L’épreuve municipale, un tournant à négocier

Ce week-end, le premier tour des élections municipales risque d’avoir des allures contradictoires. Selon un sondage Ifop, 28% des Français seraient prêts à ne pas se déplacer pour cause de coronavirus, ce qui pourrait modifier les coordonnées du scrutin. Alors, à quoi peut-on s’attendre ?

Une raclée électorale pour la macronie est à portée de main. Il est frappant de voir que le « nouveau monde » se révèle pour de qu’il est, un alliage de vieilles recettes et d’ancrage à droite toute. Il est notable que ce soit souvent des maires LR qui ont hérité du label LREM. La tour d’ivoire dans laquelle s’est retranché le pouvoir en place n’est pas un repli convaincant pour renouveler avec la confiance des électeurs.

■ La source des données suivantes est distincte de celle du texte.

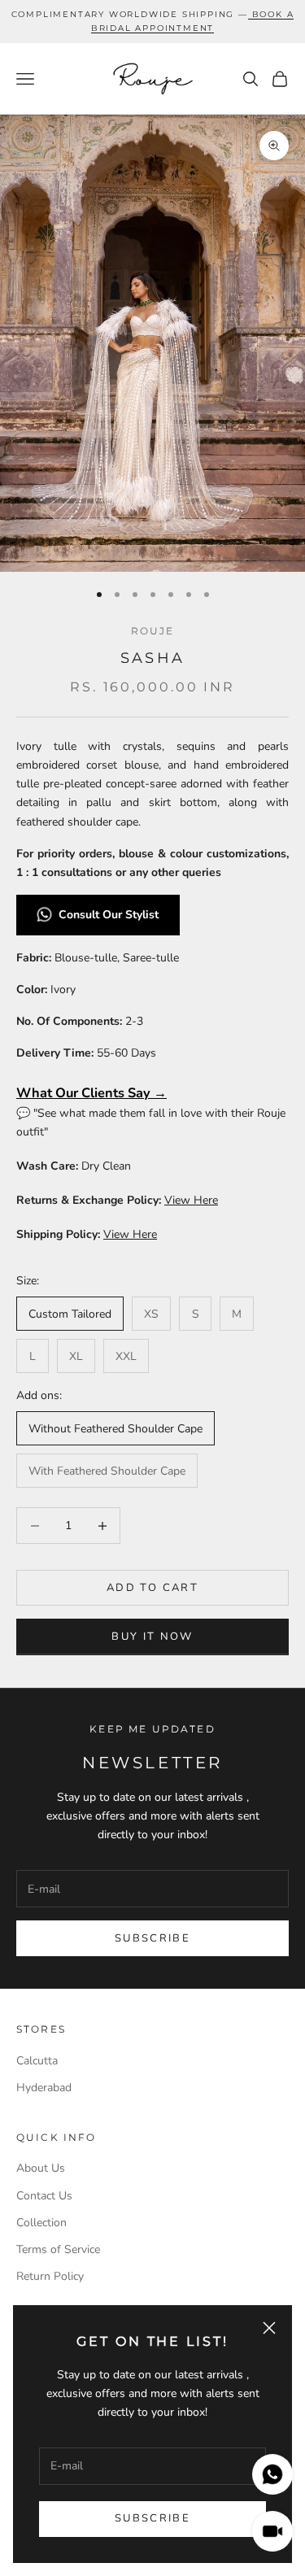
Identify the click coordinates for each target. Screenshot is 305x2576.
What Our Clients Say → (91, 1092)
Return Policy (50, 2276)
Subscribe (152, 2518)
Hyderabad (44, 2087)
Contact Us (44, 2195)
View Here (191, 1200)
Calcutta (37, 2060)
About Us (40, 2168)
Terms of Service (58, 2249)
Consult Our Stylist (110, 914)
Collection (41, 2222)
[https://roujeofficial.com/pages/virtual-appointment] (250, 14)
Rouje (153, 631)
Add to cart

Fait symptomatique, Édouard Philippe, pourtant ancien maire du Havre, est en difficulté dans son ancien bastion face à Jean-Paul Lecoq, candidat communiste prêt à lui ravir la mairie en conduisant une liste de large rassemblement. Après le 49.3, le Premier ministre dévisse dans les sondages. Quant à Paris, la campagne d’Agnès Buzyn n’atteste pas d’une grande forme dans cette ville où le potentiel LREM est pourtant très fort… Bien que réjouissante, cette possible claque électorale pourrait être gâchée par le score du Rassemblement National. La formation d’extrême-droite, élections après élections, cultive son implantation locale et menace de s’appuyer sur davantage d’élus municipaux. Une majorité de la population (56%) pense désormais que son arrivée au pouvoir est possible. Les prophéties auto-réalisatrices des années précédentes nous avaient déjà embarqués dans un deuxième tour quasi obligatoire face à Marine Le Pen. Cette ascension dit l’urgence à bâtir une alternative émancipatrice face au duopole Macron/Le Pen.

Malgré les nombreuses expériences de rassemblement au sein de la gauche et des écologistes, c’est l’éclatement qui domine. Les combinaisons sont si multiples qu’il est bien difficile de s’y repérer. Il n’y a pas lisibilité nationale, les résultats seront d’ailleurs plus longs et plus difficiles à analyser. Réjouissons-nous que la composante citoyenne soit à l’honneur dans cette élection. Elle confirme l’immense demande d’implication qui ne cesse de s’exprimer dans notre société, sous fond pourtant d’une terrible crise de confiance dans nos institutions. Malheureusement, chaque formation politique à gauche a tout de même voulu miser avant tout sur un succès personnel dimanche, comme si cela éclairerait automatiquement le champs politique pour 2022, l’épreuve municipale passée. EELV espère une vague verte et n’a, pour l’essentiel, accepté de rassemblement que derrière une candidature de sa propre formation. Le PS croit pouvoir sortir de ses décombres à l’occasion de cette élection locale où il compte un nombre significatif de sortants. À l’inverse, la FI n’a pas de maillage municipal constitué : elle ne peut donc, presque mécaniquement, sortir que renforcée en nombre d’élus– ne doutons pas que les insoumis sauront valoriser leur percée. Enfin, les communistes doivent relever le défi de conserver leurs derniers bastions historiques pour escompter ne pas plonger plus avant dans le déclin. De Génération.s à Place publique, d’Ensemble à la Gauche Républicaine et Socialiste, il reste encore de petites organisations qui, en général, sont venues prêter main forte à des configurations unitaires. Bien malin qui peut y voir clair dans ce paysage atomisé…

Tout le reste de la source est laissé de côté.